Text excerpt:
----

Irvine-based Evolus Inc.’s stock (Nasdaq: EOLS) have taken a rollercoaster ride this week. Shares earlier buoyed by news of its new chief executive dove today when it gave updates related to the regulatory progress on the pending approval of its drug candidate DWP-450.
Shares of the company traded at $10.70 per share, down $3.95 or 27% on the day, shaving $93 million off Evolus’ market value to $253 million.
Evolus shares before today had doubled since May 7, as traders discerned the drugmaker and the Food and Drug Administration were moving toward approval of DWP-450, a Botox rival.
Chief Executive David Moatazedi said in a conference call today the company now expects FDA approval in 2019. He joined Evolus last week; he was most recently senior vice president of Allergan plc’s U.S. medical aesthetics business that includes Botox.
Evolus’ drug candidate, licensed from pharmaceutical company Daewoong Pharmaceutical Co. Ltd., is said to function similarly to Botox. Its first indication is to treat frown lines.
FDA issued a Complete Response Letter to Evolus citing “deficiencies … to items related to Chemistry, Manufacturing and Controls processes,” a company press release said. “No deficiencies were related to clinical or non-clinical matters.”
Moatazedi declined to provide additional information but said Evolus is prepared to respond with a complete submission to FDA within 90 days.
He added the company successfully completed FDA inspection of Daewoong’s manufacturing facility in South Korea, which is Evolus’ plant.

----

Raw data:
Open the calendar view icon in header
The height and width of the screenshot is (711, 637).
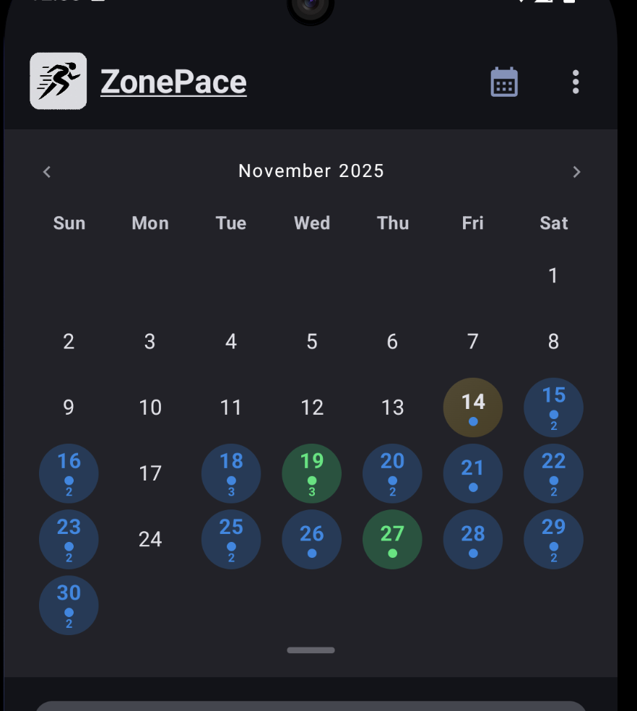(504, 82)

----

Required tasks:
**1.** List every dollar amount that appears in the Evolus article.
**2.** Write out the passage of the Evolus article starting with "Irvine-based Evolus Inc.’s" and going on through "a Botox rival.".
The data shown with the Evolus article come from a different source.

Answers provided:
**1.** $10.70, $3.95, $93 million, $253 million

**2.**
Irvine-based Evolus Inc.’s stock (Nasdaq: EOLS) have taken a rollercoaster ride this week. Shares earlier buoyed by news of its new chief executive dove today when it gave updates related to the regulatory progress on the pending approval of its drug candidate DWP-450.
Shares of the company traded at $10.70 per share, down $3.95 or 27% on the day, shaving $93 million off Evolus’ market value to $253 million.
Evolus shares before today had doubled since May 7, as traders discerned the drugmaker and the Food and Drug Administration were moving toward approval of DWP-450, a Botox rival.